Afterwards, we drove about 45 minutes to Nueva Esperanza and walked around the Mountana de Luz grounds to meet a lot of the kids. The kids seem to be amazing, wanting to hug and be held. One kid in particular was named Hector and clung to Amanda, my SALT director here in Honduras. His face was covered in scabs and evidence from his infection of HIV-AIDS. His love was so much worn on his sleeve that it was impossible not to want to just play with him there in the dirt. There are for sure the tough ones that don´t want to look at strangers and are scared to give their hearts away to some new volunteer. It´s going to be great though getting to know these kids more and being able to be a more steady presence in their lives. I am also ready to work with younger kids and experience the different rewards and challenges that come along with that. I love how kids love! I love how they play and can become consumed with their task at hand, forgetting about the sorrows of life and the poverty surrounding them. It will be a great year of reorienting my sense of time and accomplishments. I know there will be plenty of things that I ¨want¨to achieve and I´m sure God has his own plans as well. I am working on reorienting my heart to his voice and understanding what his heart is for his people.

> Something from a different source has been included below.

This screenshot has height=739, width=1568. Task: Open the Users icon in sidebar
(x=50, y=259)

Here in Honduras it is easy so far for me to just become frusterated with systems. To begin with, the government is a corrupt system that does not provide adequate health care or social programs for starving people. There is so much hypocracy. Yet, in the midst of this ugliness I am working to remember that these are God´s children too. God is passionate about the government workers just as he is for me. Yes, they have made some mistakes just as I have. How can we reorient our minds to allow for this type of grace? How can we find hope in this struggle to redistribute resources based on a principle that isn´t capitalism, unitarianism, or economics that seem so logical?
I was reading about the Grameen bank started by Muhammed Yunus in Bangladesh. He set up a bank that the poor could own and take out their own microloans. This truly improved the conditions of many of the poorest of the poor in this country. Also, his banks spread to other countries. It seems that we spend all this time trying to solve poverty when really we need to give the tools and opportunities to those who we are really trying to affect. Every person has something to give and we often act like the poor do not. Yet, they have skills and various internal resources that must be tapped into. Check Yunus out. He started as an economics professor and has made an enormous change for his country. He´s an incredible guy.

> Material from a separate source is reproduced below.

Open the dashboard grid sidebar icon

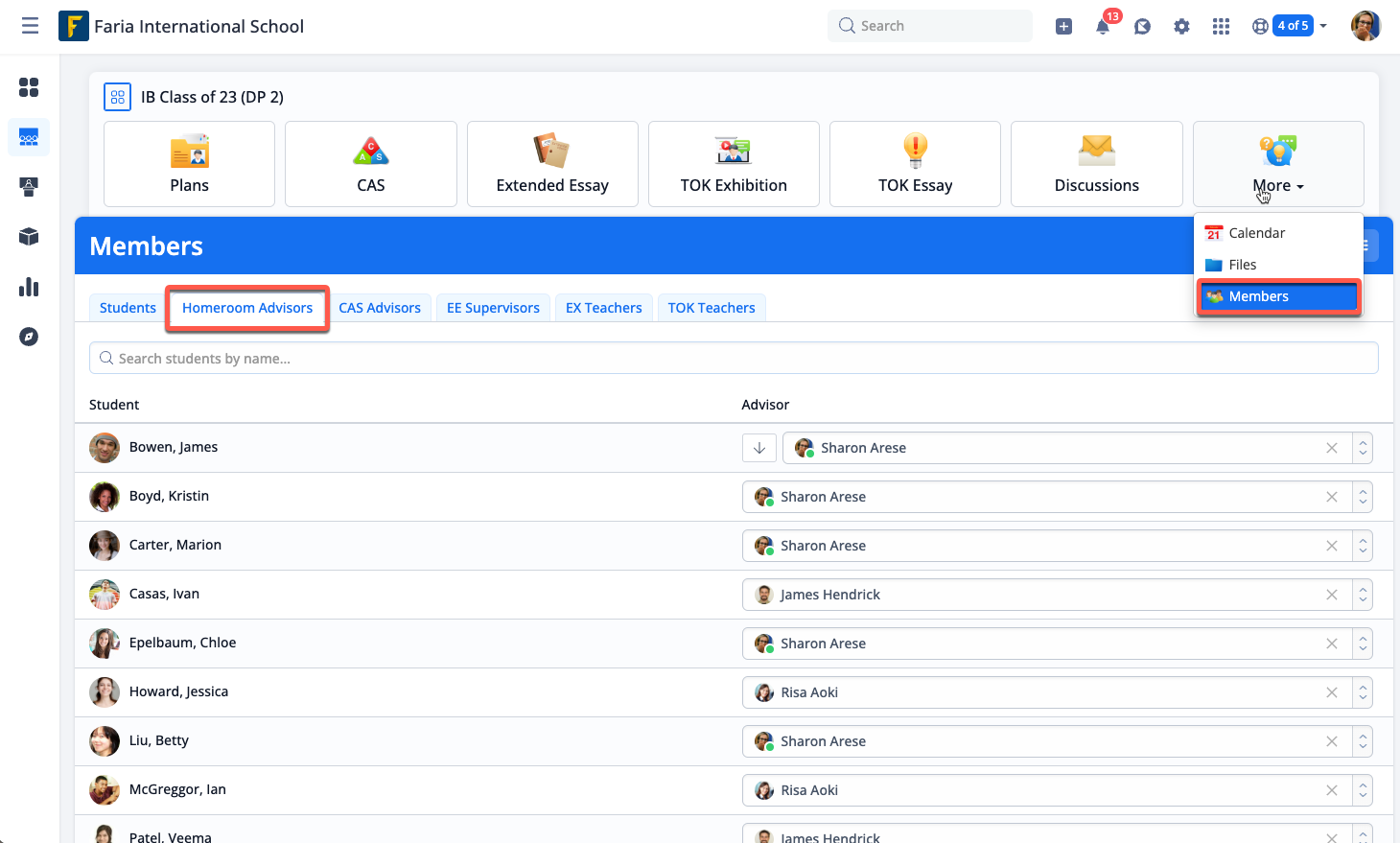point(29,87)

I have been impressed so far with MCC Honduras and all the different organizations we are able to support. We just got done having our team meeting in La Campa, where Michael is for the year. We visited various agricultural projects put on by CASM, the Comite Accion Social Menonita. The group in this area were helping farmers stop cutting down trees by helping them plant cocoa trees and finding new alternative stoves to cook with. Also, they helped the workers there build more efficent pins for chickens and rabits. It was empowering to see the farmers show us their work and the pride with which they spoke about it. Within one community, one woman even spoke up and told about the women´s community gardens and other animal projects they had specifically been doing. While I know that not every project is this well organized, the community and sense of accomplishment with this group was phenomenal. I truly enjoyed visiting these areas and am anxious to see what projects Michael will see accomplished and what type of environmental educating he will do.

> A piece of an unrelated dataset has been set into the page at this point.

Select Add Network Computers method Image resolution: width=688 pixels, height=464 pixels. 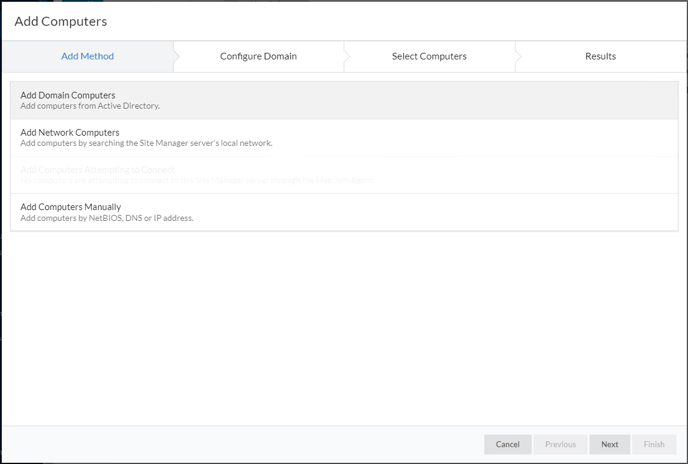tap(70, 132)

Let´s see, I´ve been running a little bit. Often it is hard to know if I am in a safe enough area. I really crave exercise but sometimes things just don´t happen like you desire. I´ve learned that Hondurans are crazy patient people. They are just always waiting for something. If they say a show or event will begin at 7 pm, usually that means around 8 or 830. I´ve just gotten used to wating for buses more and appreciating the environment around me. Also, I´ve gotten used to being dirty. At first it was a bit uncomfortable. Now, I feel like once I´m dirty I forget to notice it and I´ve even gone about 3 or 4 days without showering and not even noticed. Its actually kinda refreshing not to have to worry about showering or smelling good. Also, it makes me realize how concious we are about being clean in the U.S. We change clothes frequently and put on good smelling perfumes and cologne. It just feels natural to be here. I´m sure I will get tired of things smelling after a while and there really is nothing like the day after laundry day, especially when your laundry has dried in the sun.
Also, I am enjoying having less technology. I have an MCC-issued cell phone to call people in-country. It is nice not to have to worry about checking messages (cuz you all know how I would wait until I had 9 or 10 messages in the U.S.) and just take life as it comes. Man, let me tell you the frozen fruit pops or paletas are literally and figuratively ¨the bomb.¨ The flavors are so sweet and leche here just is different. I don´t know how to describe it but milk and cheese are just different. There are various types of cheese and I think I like this dry crumbly cheese the best. But watch out, because it will definitely sneak attack your stomache the next morning! Haha.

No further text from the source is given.